> **Ausgewählter Auszug**:
___

Bild: Spezialist für das Abgründige: Jan Peter Bremer
Wir müssen uns den jungen Doktoranden als Pechvogel vorstellen: Beim
Reitturnier in Andalusien stürzt er vom Pferd und verletzt sich schwer. Im
Krankenhaus lernt er eine hübsche Krankenschwester kennen, die er heiratet,
sie erleidet aber eine Fehlgeburt und bringt sich schließlich um.
Doch trotz aller Rückschläge, die das Leben für ihn bereithält, schreibt
dieser außerordentliche junge Mann unverdrossen weiter an seiner Arbeit
über den Maler Günter Greilach. Dessen Werke, insbesondere die frühen, hält
er für so bedeutend, dass der junge Mann schließlich doch noch den Weg
hinaus zur alten Mühle macht, um sein Arbeitsstipendium bei den Greilachs
anzutreten.

___

> **Bereitgestellte Daten**:

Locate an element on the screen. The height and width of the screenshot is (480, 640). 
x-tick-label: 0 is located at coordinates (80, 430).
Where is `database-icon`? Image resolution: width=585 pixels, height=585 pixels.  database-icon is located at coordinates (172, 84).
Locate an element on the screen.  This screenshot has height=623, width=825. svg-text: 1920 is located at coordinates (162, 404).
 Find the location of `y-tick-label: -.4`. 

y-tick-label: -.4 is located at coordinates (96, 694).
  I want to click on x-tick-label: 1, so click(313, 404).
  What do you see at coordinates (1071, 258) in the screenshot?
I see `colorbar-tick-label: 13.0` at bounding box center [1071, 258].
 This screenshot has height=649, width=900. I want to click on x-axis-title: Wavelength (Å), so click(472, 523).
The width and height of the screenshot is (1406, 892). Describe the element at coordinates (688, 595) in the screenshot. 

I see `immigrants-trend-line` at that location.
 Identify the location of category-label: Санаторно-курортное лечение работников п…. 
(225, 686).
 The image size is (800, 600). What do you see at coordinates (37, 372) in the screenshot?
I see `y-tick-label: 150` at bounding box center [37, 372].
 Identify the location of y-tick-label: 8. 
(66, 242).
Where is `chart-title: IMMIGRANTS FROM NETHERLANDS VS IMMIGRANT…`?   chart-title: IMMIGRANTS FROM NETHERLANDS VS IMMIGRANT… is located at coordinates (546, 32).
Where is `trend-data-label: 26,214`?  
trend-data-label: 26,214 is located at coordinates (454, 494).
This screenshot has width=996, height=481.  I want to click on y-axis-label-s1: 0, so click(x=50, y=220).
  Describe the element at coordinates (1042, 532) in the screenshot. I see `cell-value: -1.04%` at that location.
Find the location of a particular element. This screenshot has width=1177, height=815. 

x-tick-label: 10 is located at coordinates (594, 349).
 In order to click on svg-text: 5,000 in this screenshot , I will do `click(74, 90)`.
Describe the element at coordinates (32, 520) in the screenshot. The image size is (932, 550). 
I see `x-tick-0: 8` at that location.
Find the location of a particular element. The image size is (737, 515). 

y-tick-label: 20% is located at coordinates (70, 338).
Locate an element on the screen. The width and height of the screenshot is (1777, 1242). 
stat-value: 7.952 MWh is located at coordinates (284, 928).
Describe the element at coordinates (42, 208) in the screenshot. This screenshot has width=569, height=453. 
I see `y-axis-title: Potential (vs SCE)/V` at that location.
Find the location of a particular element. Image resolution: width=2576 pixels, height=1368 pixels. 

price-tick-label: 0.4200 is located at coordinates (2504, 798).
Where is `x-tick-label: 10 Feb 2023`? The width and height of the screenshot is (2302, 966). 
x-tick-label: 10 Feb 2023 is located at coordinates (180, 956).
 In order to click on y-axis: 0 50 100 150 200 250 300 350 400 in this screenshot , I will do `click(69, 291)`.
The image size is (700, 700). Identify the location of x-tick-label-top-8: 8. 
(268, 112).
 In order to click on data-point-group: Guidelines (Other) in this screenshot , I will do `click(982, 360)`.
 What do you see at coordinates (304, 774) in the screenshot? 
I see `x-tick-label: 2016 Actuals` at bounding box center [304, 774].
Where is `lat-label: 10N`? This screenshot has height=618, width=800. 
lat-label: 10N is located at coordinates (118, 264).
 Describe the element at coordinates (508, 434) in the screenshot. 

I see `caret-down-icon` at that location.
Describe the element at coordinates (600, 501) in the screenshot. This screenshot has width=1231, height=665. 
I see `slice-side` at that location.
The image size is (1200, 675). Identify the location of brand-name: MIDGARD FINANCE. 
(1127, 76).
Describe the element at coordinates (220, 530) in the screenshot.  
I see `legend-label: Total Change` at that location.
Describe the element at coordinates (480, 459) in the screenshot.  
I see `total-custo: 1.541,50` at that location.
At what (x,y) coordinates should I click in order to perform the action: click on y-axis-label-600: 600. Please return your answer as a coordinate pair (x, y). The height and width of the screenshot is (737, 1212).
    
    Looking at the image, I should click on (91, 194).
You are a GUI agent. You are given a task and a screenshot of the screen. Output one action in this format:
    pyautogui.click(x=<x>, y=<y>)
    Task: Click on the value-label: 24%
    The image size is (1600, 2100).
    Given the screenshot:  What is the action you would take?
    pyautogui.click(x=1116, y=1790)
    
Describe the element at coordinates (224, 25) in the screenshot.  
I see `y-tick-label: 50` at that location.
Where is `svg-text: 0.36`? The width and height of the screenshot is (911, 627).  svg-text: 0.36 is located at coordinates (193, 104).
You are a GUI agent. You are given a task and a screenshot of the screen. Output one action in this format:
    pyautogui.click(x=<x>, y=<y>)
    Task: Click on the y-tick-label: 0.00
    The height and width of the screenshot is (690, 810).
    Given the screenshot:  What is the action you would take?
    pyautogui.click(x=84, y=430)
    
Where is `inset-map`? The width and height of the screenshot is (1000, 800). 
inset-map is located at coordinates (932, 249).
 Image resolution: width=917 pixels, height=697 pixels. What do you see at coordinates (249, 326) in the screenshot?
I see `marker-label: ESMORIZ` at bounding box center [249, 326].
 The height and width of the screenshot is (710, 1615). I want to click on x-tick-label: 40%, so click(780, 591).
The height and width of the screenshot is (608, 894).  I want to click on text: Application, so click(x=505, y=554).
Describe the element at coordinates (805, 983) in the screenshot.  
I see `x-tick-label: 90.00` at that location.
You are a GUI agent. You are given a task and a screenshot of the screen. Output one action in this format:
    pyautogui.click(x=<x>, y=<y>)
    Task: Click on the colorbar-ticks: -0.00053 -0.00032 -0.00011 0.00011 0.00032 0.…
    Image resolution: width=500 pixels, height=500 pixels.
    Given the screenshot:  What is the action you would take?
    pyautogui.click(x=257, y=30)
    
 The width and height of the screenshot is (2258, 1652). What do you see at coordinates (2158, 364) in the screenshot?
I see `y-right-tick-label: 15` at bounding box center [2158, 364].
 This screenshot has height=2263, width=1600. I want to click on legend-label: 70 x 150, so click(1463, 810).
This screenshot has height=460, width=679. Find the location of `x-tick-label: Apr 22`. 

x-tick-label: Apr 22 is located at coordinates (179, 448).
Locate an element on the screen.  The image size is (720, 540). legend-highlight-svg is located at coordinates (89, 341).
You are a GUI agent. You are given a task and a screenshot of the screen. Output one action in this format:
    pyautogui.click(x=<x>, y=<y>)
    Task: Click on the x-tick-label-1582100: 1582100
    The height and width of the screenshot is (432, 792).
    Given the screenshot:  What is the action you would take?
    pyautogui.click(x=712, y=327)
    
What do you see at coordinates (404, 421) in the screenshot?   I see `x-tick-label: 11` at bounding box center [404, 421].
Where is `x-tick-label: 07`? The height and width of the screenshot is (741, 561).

___

> **Aufgabe A**: Wiederhole aus dem Auszug über den jungen Doktoranden wortgetreu alles von „Doch trotz aller“ bis hinunter zu „anzutreten.“.
> **Aufgabe B**: Gib aus der Auflistung alles von der Zeile mit „This screenshot has height=460, width=679.“ bis hinunter zum Ende der Auflistung unverändert wieder, beide Enden eingeschlossen.

> **Erwartete Antwort A**:
Doch trotz aller Rückschläge, die das Leben für ihn bereithält, schreibt
dieser außerordentliche junge Mann unverdrossen weiter an seiner Arbeit
über den Maler Günter Greilach. Dessen Werke, insbesondere die frühen, hält
er für so bedeutend, dass der junge Mann schließlich doch noch den Weg
hinaus zur alten Mühle macht, um sein Arbeitsstipendium bei den Greilachs
anzutreten.

> **Erwartete Antwort B**:
This screenshot has height=460, width=679. Find the location of `x-tick-label: Apr 22`. 

x-tick-label: Apr 22 is located at coordinates (179, 448).
Locate an element on the screen.  The image size is (720, 540). legend-highlight-svg is located at coordinates (89, 341).
You are a GUI agent. You are given a task and a screenshot of the screen. Output one action in this format:
    pyautogui.click(x=<x>, y=<y>)
    Task: Click on the x-tick-label-1582100: 1582100
    The height and width of the screenshot is (432, 792).
    Given the screenshot:  What is the action you would take?
    pyautogui.click(x=712, y=327)
    
What do you see at coordinates (404, 421) in the screenshot?   I see `x-tick-label: 11` at bounding box center [404, 421].
Where is `x-tick-label: 07`? The height and width of the screenshot is (741, 561).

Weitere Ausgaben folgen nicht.